■ The problem ■
Everything from the line with "The height and" to the end of the data below, both lines included, should be transcribed exactly; please omit the pictures.

■ Provided material ■
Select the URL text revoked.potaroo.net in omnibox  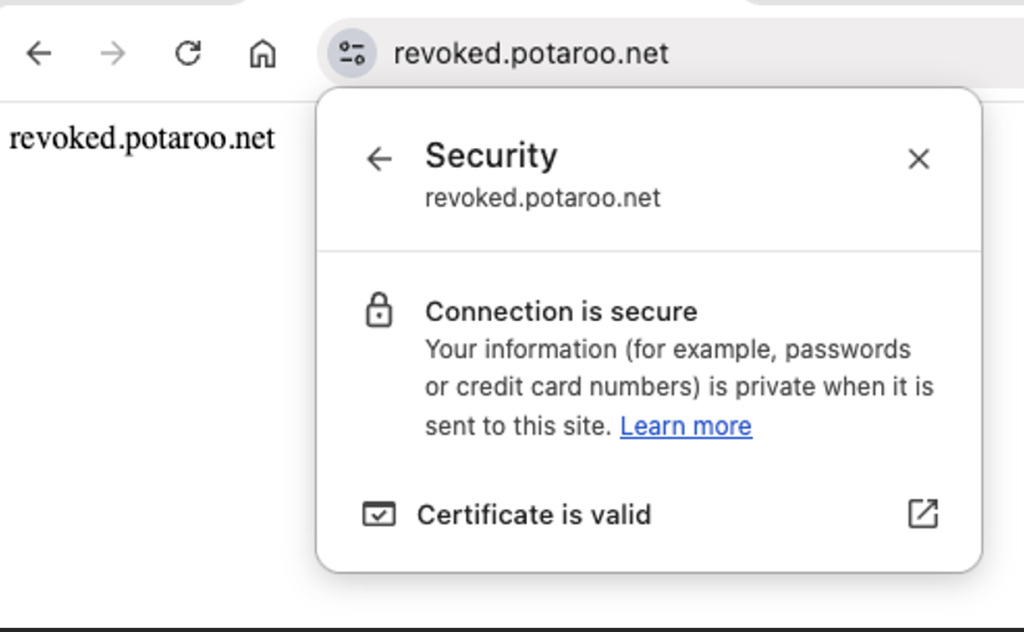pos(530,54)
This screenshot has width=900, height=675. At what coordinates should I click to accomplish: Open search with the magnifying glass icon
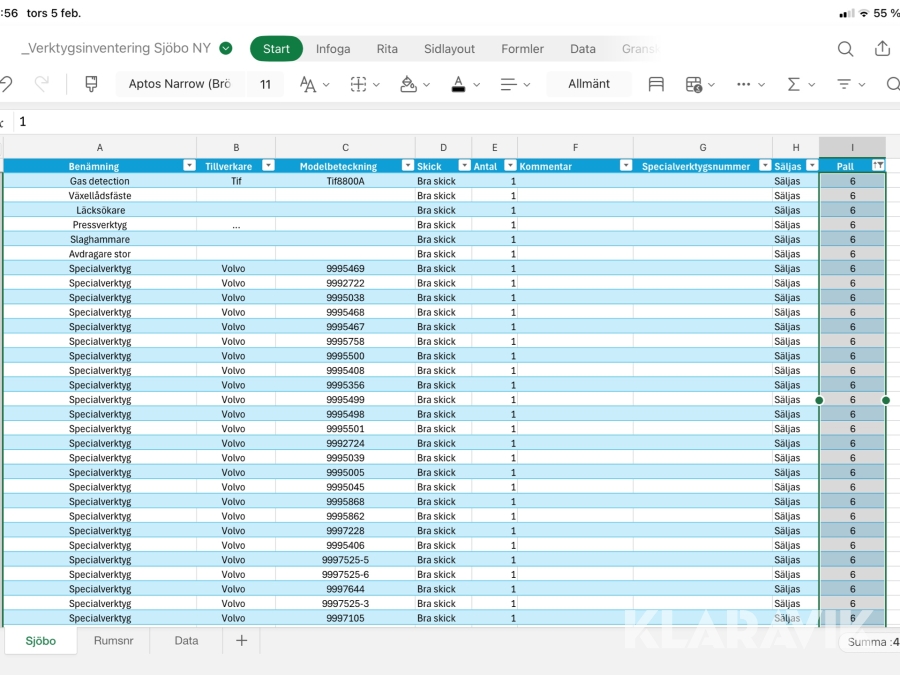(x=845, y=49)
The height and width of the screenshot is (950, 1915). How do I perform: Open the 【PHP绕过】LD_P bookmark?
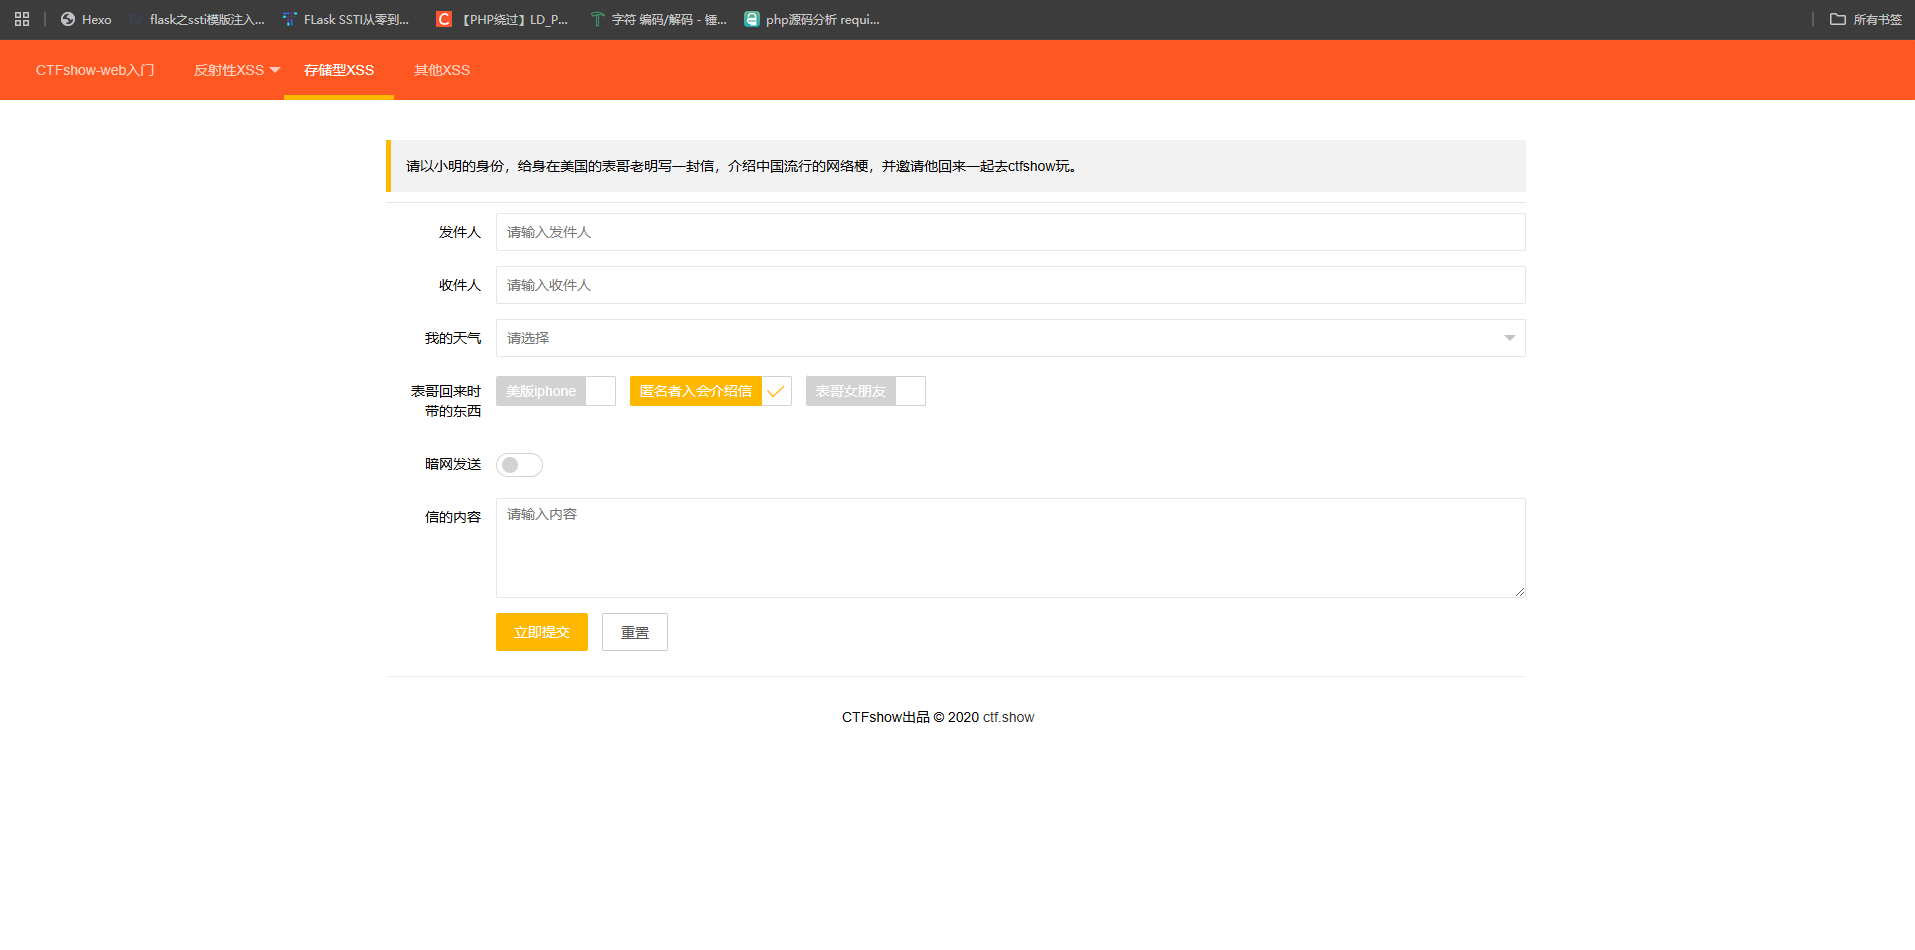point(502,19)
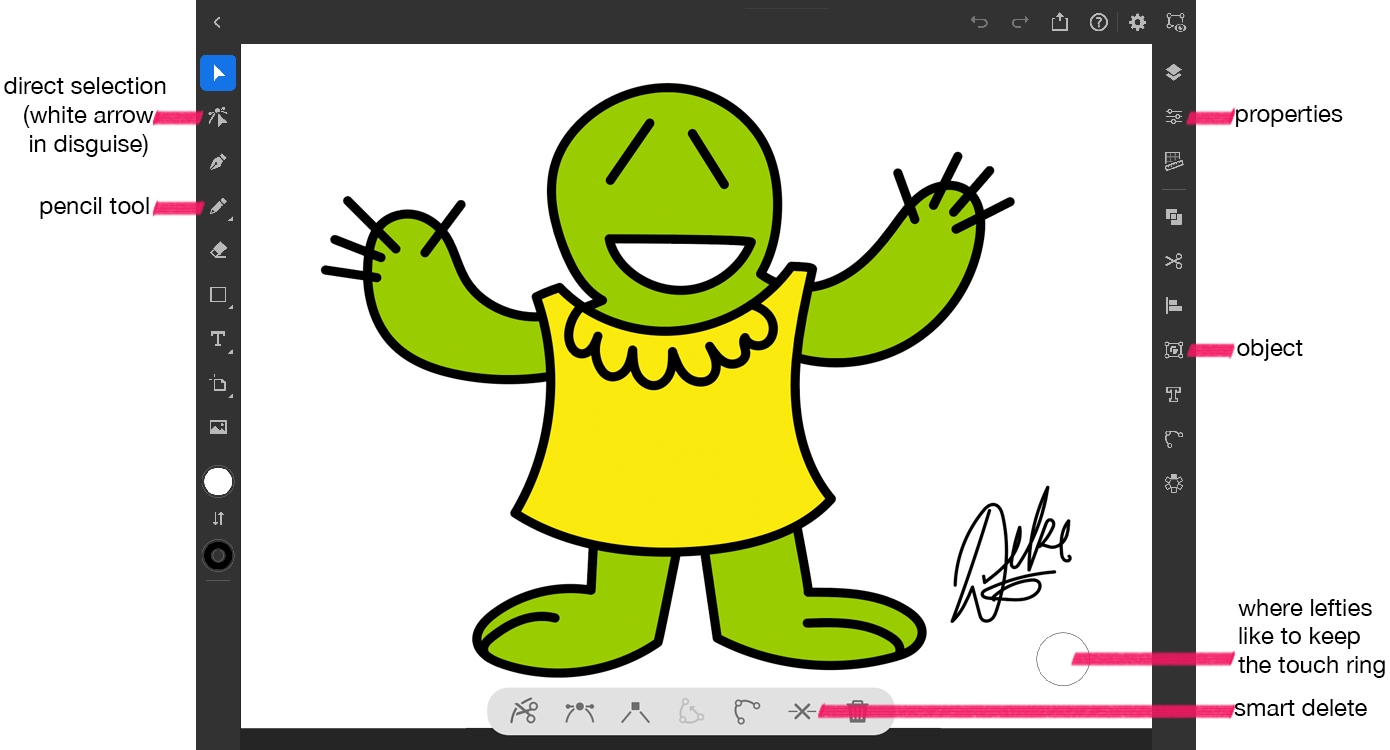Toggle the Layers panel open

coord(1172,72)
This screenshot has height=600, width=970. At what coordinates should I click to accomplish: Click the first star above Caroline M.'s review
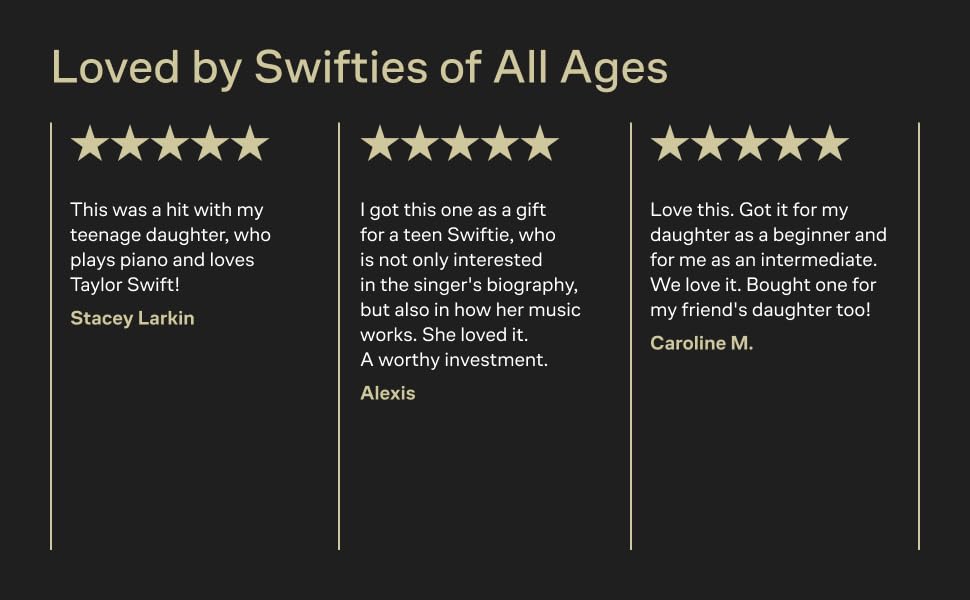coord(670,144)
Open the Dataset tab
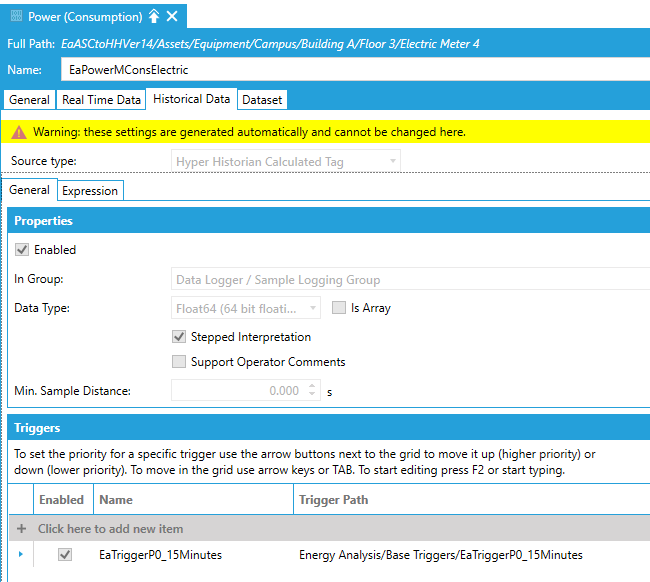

■ Problem solution ■
The height and width of the screenshot is (950, 1915). How do I perform: Open the 【PHP绕过】LD_P bookmark?
point(502,19)
Toggle the Layers panel open

coord(1172,72)
This screenshot has height=600, width=970. At what coordinates should I click to accomplish: Click the first star above Caroline M.'s review
coord(670,144)
Open the Dataset tab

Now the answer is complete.